Saved entries:
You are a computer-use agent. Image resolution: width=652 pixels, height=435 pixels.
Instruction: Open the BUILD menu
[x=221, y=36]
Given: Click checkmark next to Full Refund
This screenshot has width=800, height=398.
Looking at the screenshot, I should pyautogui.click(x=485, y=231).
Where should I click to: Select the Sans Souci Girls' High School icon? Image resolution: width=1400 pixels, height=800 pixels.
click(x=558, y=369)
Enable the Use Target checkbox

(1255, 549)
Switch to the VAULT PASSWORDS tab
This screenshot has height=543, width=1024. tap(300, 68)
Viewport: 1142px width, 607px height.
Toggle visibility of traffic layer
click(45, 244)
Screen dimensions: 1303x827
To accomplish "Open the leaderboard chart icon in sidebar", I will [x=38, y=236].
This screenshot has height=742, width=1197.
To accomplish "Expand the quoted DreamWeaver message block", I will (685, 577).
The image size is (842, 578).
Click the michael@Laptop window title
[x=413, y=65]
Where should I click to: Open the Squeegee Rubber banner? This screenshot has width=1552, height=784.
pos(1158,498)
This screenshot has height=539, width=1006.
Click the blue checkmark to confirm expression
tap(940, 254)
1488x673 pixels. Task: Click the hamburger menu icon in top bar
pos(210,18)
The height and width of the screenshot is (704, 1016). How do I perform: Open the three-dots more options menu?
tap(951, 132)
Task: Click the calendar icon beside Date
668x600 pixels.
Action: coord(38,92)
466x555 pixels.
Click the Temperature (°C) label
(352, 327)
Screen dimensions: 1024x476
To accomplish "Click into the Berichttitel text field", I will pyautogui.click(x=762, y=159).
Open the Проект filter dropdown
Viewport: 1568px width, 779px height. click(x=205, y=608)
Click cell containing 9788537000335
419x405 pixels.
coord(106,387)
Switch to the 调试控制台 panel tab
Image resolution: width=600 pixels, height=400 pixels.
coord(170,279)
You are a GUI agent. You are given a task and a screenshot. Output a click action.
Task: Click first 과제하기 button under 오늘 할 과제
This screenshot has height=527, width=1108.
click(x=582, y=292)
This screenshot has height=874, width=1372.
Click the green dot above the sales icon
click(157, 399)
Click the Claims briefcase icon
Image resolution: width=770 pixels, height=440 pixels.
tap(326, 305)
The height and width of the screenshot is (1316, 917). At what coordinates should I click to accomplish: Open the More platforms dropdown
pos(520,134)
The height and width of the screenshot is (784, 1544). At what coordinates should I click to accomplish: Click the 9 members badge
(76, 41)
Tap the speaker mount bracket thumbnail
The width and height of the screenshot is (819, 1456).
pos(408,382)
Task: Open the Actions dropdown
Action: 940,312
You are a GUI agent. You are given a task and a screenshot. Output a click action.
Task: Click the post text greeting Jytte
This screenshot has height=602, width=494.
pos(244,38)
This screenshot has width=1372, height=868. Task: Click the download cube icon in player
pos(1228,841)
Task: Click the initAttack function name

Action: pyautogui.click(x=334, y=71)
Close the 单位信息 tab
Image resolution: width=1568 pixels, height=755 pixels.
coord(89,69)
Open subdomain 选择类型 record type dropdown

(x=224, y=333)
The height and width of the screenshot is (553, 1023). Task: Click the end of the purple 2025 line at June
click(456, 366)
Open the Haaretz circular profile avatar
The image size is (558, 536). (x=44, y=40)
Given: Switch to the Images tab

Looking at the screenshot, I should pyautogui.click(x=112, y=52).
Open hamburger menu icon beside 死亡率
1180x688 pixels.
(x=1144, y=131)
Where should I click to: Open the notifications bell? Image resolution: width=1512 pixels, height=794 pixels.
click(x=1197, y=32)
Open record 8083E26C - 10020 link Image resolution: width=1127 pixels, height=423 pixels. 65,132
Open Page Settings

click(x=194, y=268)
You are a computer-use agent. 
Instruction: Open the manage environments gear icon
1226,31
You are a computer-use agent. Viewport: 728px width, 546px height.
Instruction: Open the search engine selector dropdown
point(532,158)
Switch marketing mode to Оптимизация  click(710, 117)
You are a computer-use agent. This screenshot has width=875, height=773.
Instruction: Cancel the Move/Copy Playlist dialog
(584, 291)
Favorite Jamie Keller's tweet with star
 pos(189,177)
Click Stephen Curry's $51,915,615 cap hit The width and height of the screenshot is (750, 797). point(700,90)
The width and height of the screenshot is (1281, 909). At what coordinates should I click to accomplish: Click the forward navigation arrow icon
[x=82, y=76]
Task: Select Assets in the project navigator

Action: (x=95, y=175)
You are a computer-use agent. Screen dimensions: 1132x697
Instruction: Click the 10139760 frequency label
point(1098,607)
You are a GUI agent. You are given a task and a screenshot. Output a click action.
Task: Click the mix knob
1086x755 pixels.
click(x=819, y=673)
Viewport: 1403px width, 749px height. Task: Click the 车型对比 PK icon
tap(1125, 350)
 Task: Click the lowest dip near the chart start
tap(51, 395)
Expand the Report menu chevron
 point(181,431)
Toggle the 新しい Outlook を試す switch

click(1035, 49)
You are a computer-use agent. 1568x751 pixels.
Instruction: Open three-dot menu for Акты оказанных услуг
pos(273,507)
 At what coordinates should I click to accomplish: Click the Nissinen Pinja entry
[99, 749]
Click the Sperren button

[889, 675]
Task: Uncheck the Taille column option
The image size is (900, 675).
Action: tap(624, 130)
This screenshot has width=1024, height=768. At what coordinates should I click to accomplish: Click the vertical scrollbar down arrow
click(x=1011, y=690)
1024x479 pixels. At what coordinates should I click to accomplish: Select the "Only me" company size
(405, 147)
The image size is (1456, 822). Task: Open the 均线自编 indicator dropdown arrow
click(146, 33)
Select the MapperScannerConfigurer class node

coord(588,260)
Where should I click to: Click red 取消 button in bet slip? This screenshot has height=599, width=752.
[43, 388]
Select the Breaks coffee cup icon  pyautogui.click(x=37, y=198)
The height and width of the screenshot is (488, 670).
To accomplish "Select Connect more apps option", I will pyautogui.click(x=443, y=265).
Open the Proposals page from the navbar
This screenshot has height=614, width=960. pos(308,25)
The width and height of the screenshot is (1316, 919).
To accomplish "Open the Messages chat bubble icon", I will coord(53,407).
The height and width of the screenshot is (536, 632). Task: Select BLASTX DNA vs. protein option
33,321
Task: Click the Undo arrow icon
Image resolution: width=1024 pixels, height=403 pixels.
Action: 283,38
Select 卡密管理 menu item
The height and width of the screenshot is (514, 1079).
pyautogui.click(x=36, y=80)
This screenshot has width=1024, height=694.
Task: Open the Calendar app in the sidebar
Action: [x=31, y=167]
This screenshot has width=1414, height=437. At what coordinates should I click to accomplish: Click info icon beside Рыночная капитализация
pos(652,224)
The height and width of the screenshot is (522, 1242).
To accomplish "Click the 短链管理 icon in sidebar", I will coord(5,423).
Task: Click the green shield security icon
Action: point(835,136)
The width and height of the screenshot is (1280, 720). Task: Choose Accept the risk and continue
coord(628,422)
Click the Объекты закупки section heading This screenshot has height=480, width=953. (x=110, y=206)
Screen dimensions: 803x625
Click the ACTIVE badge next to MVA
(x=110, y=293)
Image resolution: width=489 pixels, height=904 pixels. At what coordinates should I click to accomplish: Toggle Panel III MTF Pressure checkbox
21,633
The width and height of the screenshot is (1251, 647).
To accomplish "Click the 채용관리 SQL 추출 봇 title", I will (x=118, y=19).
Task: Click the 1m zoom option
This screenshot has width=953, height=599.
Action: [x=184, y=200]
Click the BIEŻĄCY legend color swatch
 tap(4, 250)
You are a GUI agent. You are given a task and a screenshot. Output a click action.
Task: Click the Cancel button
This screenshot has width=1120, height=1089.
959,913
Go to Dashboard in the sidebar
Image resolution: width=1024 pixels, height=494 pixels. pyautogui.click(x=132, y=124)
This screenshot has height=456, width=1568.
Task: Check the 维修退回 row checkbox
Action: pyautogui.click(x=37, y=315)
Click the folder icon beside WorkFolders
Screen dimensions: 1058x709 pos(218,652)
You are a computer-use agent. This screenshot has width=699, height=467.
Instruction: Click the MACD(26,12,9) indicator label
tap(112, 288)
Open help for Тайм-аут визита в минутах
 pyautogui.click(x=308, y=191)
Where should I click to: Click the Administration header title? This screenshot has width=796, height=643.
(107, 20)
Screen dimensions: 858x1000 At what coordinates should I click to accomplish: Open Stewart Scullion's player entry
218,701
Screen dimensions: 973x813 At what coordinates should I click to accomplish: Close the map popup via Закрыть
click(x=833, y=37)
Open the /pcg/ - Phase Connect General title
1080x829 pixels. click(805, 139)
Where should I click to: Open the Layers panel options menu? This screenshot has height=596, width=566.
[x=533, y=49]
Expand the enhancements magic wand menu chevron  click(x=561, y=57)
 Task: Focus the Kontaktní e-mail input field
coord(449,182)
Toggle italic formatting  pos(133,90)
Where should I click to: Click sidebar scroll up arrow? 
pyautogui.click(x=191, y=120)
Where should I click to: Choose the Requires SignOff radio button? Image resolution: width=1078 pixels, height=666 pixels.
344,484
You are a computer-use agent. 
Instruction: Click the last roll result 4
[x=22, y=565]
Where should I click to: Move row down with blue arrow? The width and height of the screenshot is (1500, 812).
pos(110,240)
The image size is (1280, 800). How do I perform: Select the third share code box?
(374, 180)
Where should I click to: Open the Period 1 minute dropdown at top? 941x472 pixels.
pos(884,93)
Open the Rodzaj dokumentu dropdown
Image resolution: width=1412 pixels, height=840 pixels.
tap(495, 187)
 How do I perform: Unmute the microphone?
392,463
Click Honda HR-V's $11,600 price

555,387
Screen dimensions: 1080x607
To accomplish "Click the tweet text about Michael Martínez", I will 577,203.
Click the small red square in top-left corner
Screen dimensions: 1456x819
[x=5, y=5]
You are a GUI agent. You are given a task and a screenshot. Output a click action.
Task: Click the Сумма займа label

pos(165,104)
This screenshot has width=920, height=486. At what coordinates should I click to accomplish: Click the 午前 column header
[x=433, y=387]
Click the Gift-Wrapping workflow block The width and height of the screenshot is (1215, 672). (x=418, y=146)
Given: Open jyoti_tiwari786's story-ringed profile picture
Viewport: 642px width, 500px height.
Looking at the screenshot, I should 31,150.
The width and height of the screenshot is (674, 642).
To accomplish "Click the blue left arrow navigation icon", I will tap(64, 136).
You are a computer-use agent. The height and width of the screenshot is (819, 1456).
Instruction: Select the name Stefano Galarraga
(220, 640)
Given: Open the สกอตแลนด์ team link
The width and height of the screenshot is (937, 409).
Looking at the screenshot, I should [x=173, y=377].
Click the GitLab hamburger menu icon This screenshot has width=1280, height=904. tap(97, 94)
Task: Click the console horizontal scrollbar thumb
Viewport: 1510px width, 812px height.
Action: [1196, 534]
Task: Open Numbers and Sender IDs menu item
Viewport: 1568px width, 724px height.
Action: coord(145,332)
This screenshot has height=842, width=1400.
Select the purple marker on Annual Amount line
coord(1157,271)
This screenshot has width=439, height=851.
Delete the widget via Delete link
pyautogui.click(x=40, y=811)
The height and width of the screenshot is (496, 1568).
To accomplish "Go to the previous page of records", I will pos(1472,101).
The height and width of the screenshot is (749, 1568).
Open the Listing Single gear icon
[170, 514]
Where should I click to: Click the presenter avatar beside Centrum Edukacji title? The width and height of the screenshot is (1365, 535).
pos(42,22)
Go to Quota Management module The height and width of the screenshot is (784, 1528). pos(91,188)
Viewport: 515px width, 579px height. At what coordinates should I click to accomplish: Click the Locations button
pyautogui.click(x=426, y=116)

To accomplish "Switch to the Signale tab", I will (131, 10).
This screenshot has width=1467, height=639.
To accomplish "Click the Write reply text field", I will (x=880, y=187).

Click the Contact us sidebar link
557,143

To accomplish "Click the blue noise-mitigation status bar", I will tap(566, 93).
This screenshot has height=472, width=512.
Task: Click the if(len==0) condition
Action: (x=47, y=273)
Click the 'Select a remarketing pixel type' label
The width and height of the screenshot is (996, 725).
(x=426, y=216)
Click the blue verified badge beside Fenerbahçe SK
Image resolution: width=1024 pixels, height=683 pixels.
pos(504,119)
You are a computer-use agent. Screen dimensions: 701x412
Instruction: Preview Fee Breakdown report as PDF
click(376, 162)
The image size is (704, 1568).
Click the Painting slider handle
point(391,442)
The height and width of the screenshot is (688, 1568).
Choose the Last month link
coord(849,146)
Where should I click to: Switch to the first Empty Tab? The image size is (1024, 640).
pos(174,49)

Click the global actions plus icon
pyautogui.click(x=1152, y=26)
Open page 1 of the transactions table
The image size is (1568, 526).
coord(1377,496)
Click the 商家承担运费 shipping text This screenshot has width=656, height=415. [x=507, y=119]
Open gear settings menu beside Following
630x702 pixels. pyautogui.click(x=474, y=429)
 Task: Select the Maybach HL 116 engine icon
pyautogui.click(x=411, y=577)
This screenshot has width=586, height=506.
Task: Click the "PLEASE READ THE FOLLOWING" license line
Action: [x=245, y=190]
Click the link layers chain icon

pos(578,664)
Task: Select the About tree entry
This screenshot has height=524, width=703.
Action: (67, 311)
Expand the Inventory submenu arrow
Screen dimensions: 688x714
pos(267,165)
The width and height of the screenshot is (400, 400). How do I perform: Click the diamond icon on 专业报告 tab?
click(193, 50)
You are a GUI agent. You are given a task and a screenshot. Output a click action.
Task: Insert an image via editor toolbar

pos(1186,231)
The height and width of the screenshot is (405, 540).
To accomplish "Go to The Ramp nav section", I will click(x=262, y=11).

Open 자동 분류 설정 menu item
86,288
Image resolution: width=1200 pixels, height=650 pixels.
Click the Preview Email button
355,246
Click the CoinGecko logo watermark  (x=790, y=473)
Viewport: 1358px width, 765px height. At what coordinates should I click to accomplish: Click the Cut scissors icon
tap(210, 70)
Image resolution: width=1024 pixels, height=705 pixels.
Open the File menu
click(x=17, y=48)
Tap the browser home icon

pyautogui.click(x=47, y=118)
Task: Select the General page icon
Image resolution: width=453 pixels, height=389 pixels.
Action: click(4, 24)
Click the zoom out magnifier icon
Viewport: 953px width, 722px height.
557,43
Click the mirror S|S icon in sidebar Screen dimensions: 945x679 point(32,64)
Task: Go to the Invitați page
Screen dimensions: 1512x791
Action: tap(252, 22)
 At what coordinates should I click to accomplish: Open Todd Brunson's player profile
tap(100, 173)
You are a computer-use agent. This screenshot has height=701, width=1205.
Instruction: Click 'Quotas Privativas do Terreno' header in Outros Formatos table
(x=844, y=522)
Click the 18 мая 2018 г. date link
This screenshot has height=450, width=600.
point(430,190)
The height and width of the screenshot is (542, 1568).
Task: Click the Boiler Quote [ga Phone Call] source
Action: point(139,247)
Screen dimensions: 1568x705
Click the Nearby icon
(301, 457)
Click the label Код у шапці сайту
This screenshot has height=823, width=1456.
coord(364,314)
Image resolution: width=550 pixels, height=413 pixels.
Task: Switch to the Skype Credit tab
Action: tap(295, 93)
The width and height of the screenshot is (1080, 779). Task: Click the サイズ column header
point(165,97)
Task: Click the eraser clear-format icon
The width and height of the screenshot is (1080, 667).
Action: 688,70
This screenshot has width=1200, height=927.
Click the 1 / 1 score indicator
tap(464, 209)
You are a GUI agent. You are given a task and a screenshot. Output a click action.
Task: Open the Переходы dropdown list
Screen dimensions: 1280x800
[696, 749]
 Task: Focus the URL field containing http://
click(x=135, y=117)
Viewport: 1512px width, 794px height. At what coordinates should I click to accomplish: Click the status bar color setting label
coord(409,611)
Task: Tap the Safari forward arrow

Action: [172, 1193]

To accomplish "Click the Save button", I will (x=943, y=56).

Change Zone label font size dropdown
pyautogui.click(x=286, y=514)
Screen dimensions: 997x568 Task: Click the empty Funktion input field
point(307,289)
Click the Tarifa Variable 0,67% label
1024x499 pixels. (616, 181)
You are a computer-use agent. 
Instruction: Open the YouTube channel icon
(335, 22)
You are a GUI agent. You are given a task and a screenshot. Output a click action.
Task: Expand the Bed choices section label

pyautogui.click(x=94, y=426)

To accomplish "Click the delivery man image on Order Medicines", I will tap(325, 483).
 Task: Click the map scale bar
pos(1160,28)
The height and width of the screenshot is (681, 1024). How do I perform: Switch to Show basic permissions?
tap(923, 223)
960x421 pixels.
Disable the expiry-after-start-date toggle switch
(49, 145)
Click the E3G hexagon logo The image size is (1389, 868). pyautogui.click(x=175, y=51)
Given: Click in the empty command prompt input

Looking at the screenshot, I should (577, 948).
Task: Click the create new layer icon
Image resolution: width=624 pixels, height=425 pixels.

__Task objective__:
Copy out all lines above that include the string "block".

__Output of the exercise__:
To accomplish "Expand the quoted DreamWeaver message block", I will (685, 577).
Click the Gift-Wrapping workflow block The width and height of the screenshot is (1215, 672). (x=418, y=146)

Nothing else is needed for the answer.